My logic goes like this:
Sustained low interest rates can “overstimulate” the economy leading the government to raise interest rates in order to slow things down (since there is less expansion and fewer new businesses when interest rates are higher).
However, if oil prices are high it has effects similar to those of rising interest rates (more expensive to operate factories, to ship products, etc.). So, the economy slows down even in the absence of an interest rate rise. Hence, no need by the government to raise rates. In fact, to prevent things from slowing down too much, rates may actually fall.
Is this reasoning at all valid. Will interest rates stay low (or go even lower) as oil prices remain high or continue to rise?
Although the Fed typically doesn’t take into account the prices of single commodities (in this case, oil) when making policy decisions, in this case, I would be surprised if they continued on their course of steadily raising interest rates for much longer.
Not due solely to oil prices, but the cumulative effect of Hurricane Katrina, prompted someone in the Fed to say rate policy might change. From 8/31: Dow Ends Up 69 on Philadelphia Fed Plan.

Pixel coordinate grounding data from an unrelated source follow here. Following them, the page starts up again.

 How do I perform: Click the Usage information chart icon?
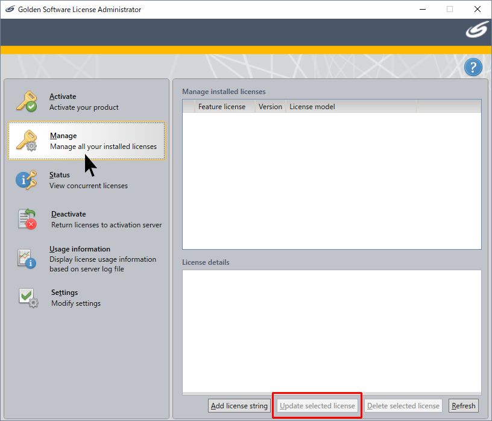point(27,259)
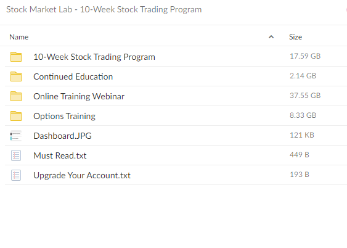This screenshot has width=347, height=248.
Task: Click the Options Training folder icon
Action: [16, 116]
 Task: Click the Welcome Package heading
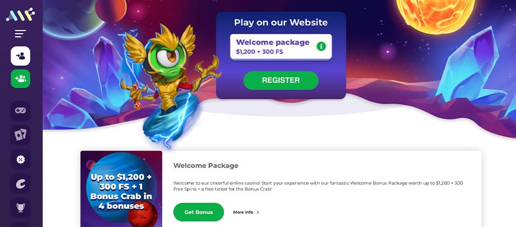tap(206, 165)
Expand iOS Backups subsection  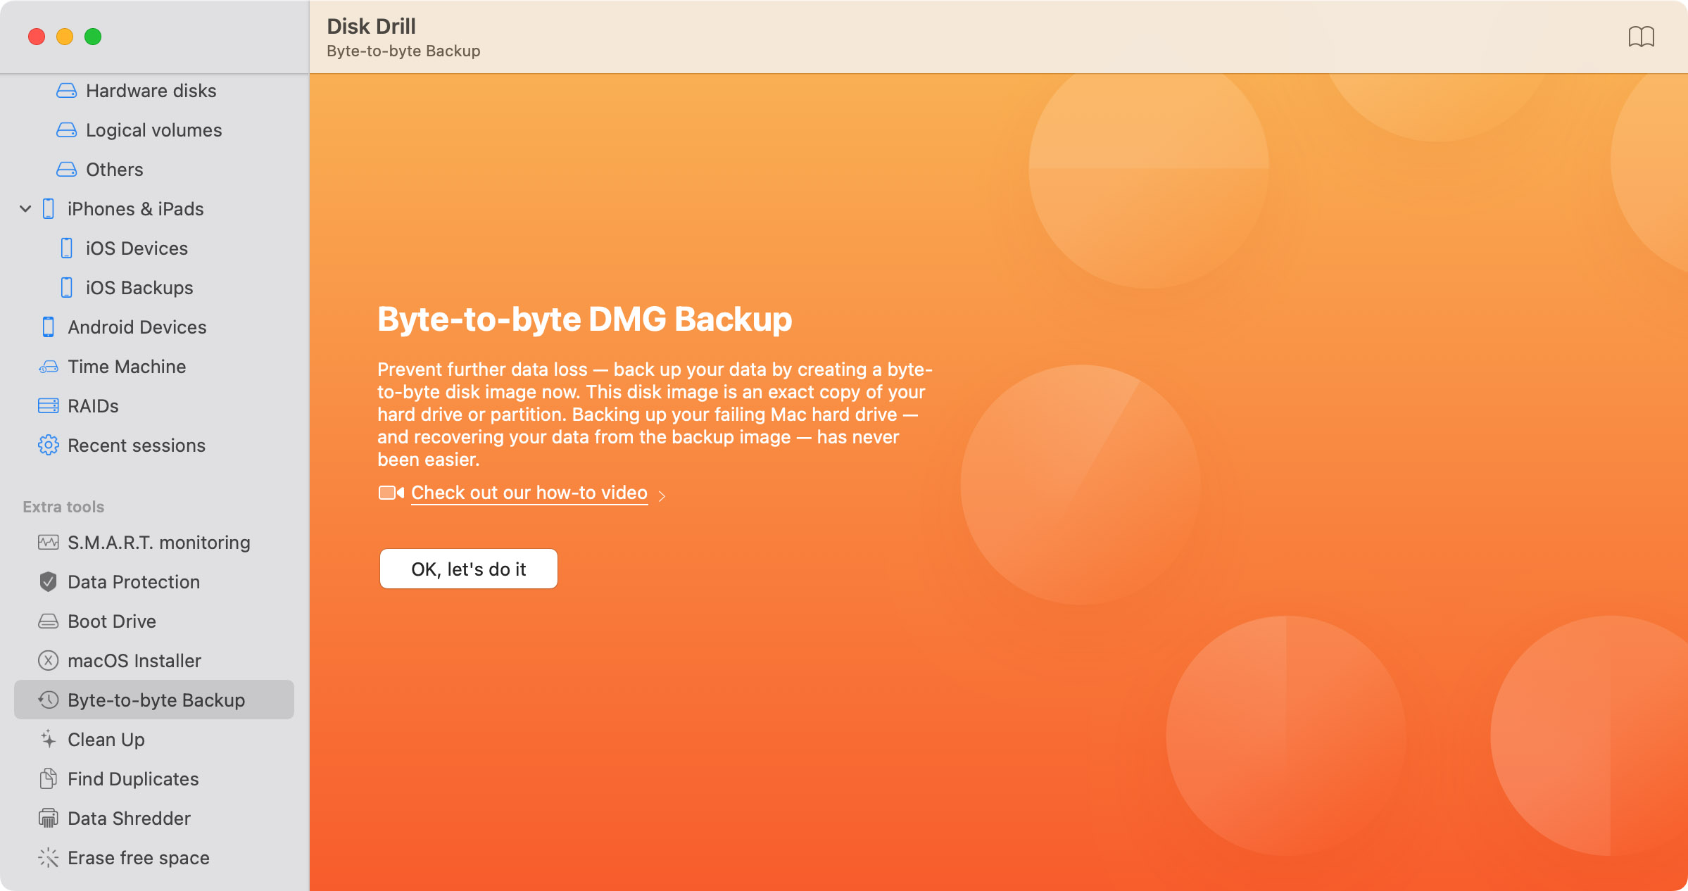(139, 288)
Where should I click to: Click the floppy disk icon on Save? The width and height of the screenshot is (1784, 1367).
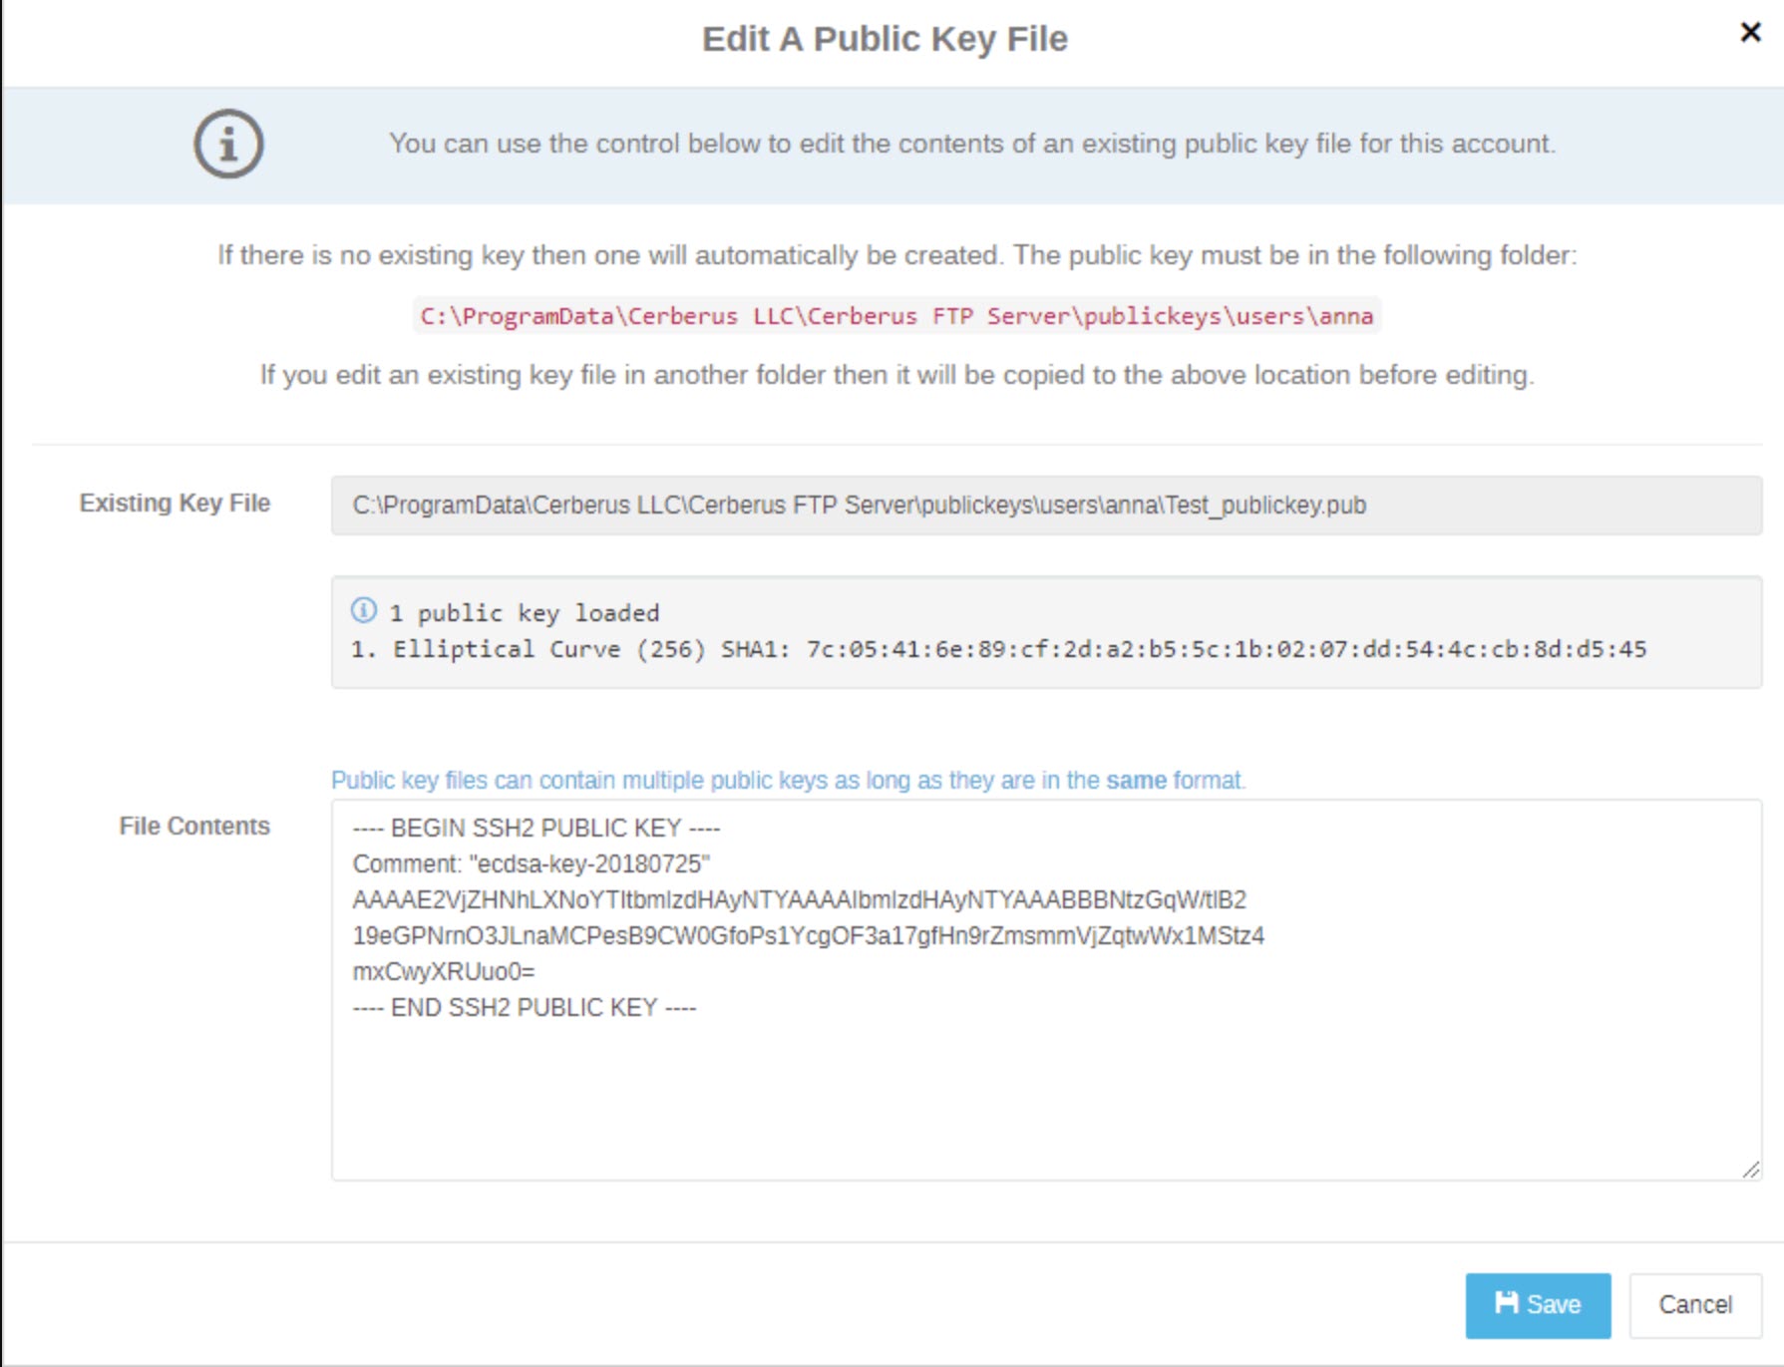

A potential problem is that when oil prices rise the price of almost all other goods will rise. This mimics inflation because all those price increases will make the Consumer Price Index (a common measure of inflation) rise. This poses a problem because during periods of high inflation the Fed will usually increase rates to cool off inflation. This poses a problem. Should they raise or lower rates because oil prices are rising? I’m not sure but I would guess that they will see that the inflation is mostly oil related and therefore keep rates down to stimulate the economy through times of high energy prices.